--- EXERCISE TEXT ---
Last week the Department of Justice released a report showing that sexual violence is on the rise in American prisons. 

Over 6,000 cases of sexual violence were reported by U.S. prisoners in 2006. Sexual violence jumped 21 percent from 2004 to 2006 and in over half of the reported cases victims said prison guards were perpetrators of sexual violence. Official data collection on sexual violence, in U.S. prisons, began in 2004.

Liliana Segura from Alternet said, “It's hard to get people riled up about prison rape. Rampant though it may be, it's widely treated as little more than a cultural punchline; the subtext being that most prisoners probably deserve it.”

But with the US prison population the largest in the world, a spike in sexual violence behind prison walls means the cesspit that passes for our criminal justice system is getting even worse. And while feeble efforts have been made in recent years to legislate solutions, the root problem lies with outdated policies that have led to the prison boom–and the politics that keep them in place.

Stop Prisoner Rape (SPR), an LA-based human rights group released a study last spring linking the “War on Drugs with the rise in sexual violence in prisons.”
--- ENTRIES SUPPLIED ---
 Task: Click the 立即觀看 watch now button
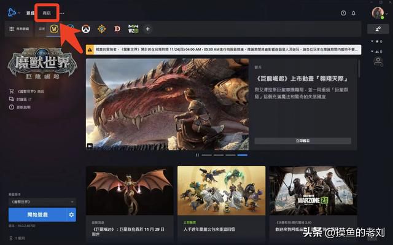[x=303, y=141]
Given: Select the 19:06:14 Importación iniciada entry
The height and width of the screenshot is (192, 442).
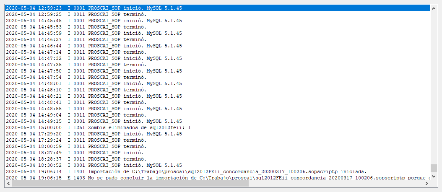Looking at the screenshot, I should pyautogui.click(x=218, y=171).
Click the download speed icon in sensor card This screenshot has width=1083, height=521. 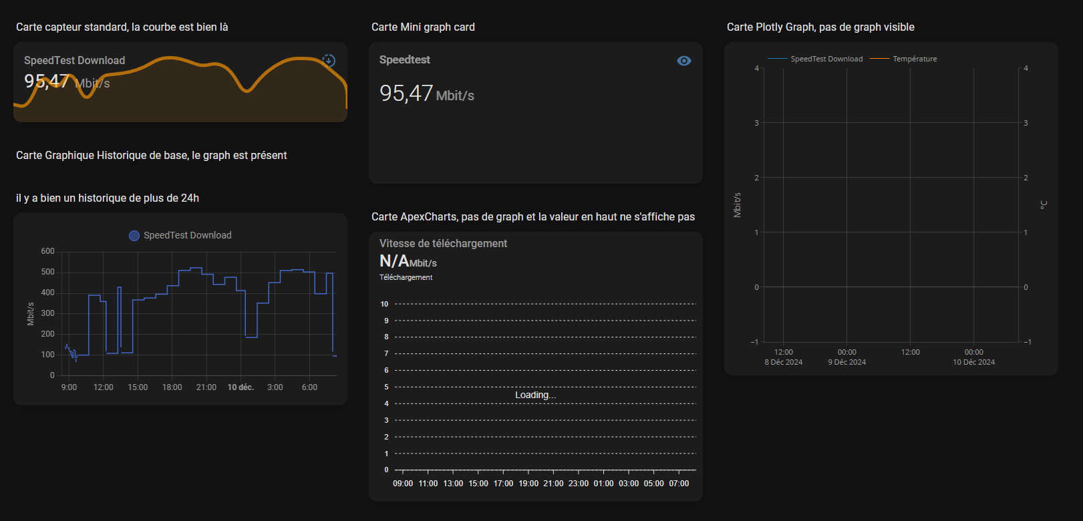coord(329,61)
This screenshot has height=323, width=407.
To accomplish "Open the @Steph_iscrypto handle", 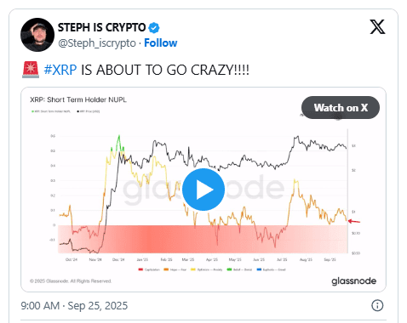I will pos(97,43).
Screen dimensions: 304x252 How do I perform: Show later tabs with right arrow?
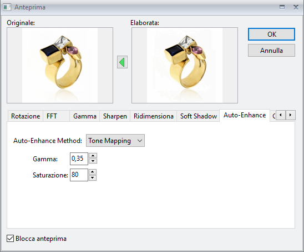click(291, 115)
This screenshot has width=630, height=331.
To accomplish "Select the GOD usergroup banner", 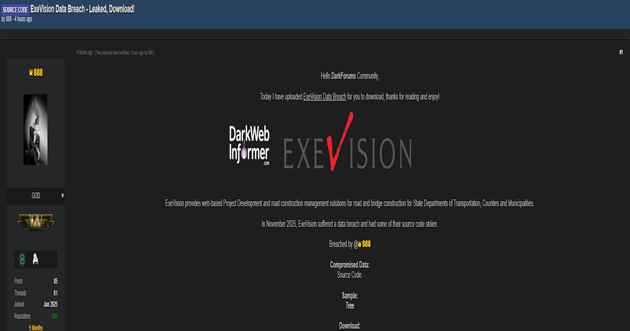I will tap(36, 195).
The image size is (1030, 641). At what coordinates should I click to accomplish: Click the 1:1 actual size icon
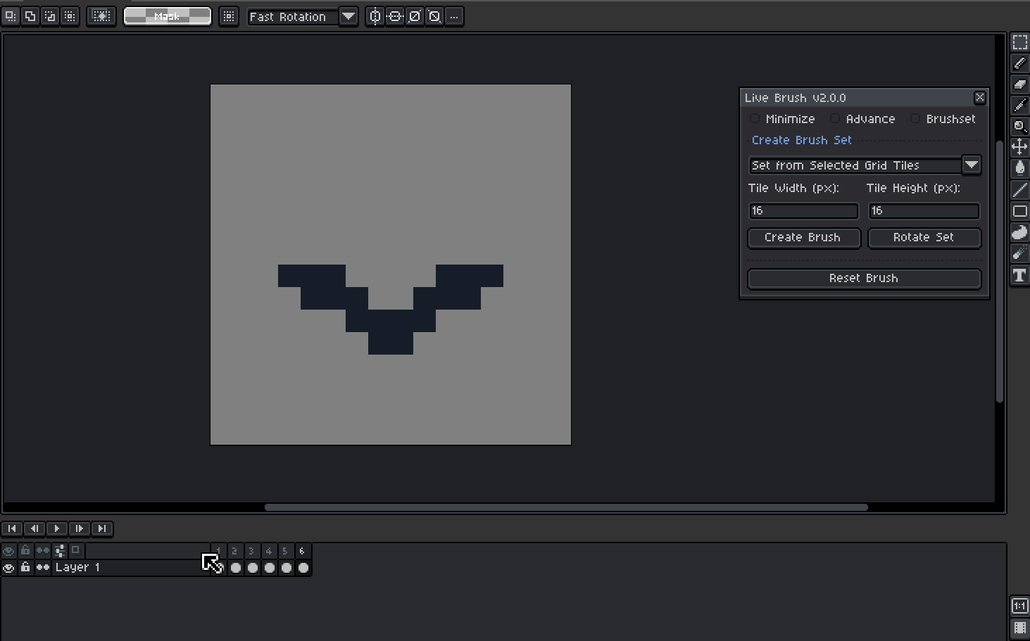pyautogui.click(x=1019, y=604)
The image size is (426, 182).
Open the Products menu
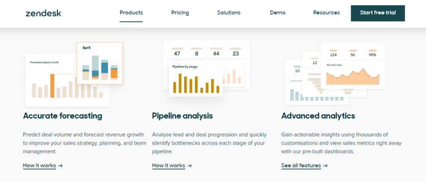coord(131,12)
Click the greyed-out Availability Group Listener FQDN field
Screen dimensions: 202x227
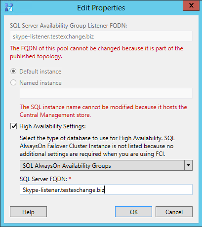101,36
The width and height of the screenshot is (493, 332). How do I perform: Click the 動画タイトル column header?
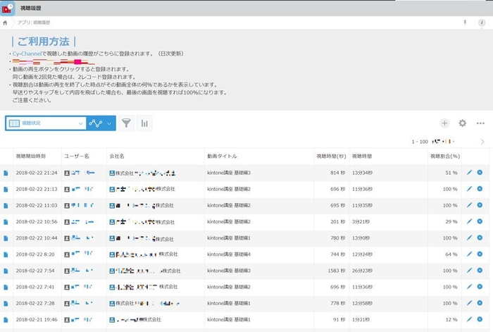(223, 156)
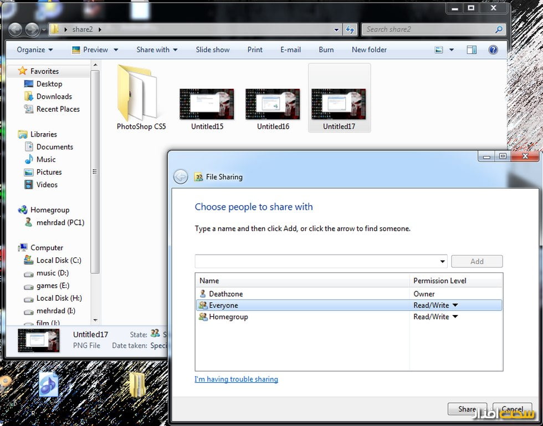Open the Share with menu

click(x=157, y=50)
---
--- ENTRIES SUPPLIED ---
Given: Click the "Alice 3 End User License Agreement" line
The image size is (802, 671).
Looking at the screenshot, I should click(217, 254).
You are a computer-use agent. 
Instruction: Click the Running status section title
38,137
---
_ACTION ITEM A_
According to the prison violence text, in what year did official data collection on sexual violence in U.S. prisons begin?
_ACTION ITEM B_
Rewrite the prison violence text between "Last week the" and "began in 2004.", inclusive, putting "corrections officers" in place of "prison guards".

_ANSWER AREA A_
2004

_ANSWER AREA B_
Last week the Department of Justice released a report showing that sexual violence is on the rise in American prisons. 

Over 6,000 cases of sexual violence were reported by U.S. prisoners in 2006. Sexual violence jumped 21 percent from 2004 to 2006 and in over half of the reported cases victims said corrections officers were perpetrators of sexual violence. Official data collection on sexual violence, in U.S. prisons, began in 2004.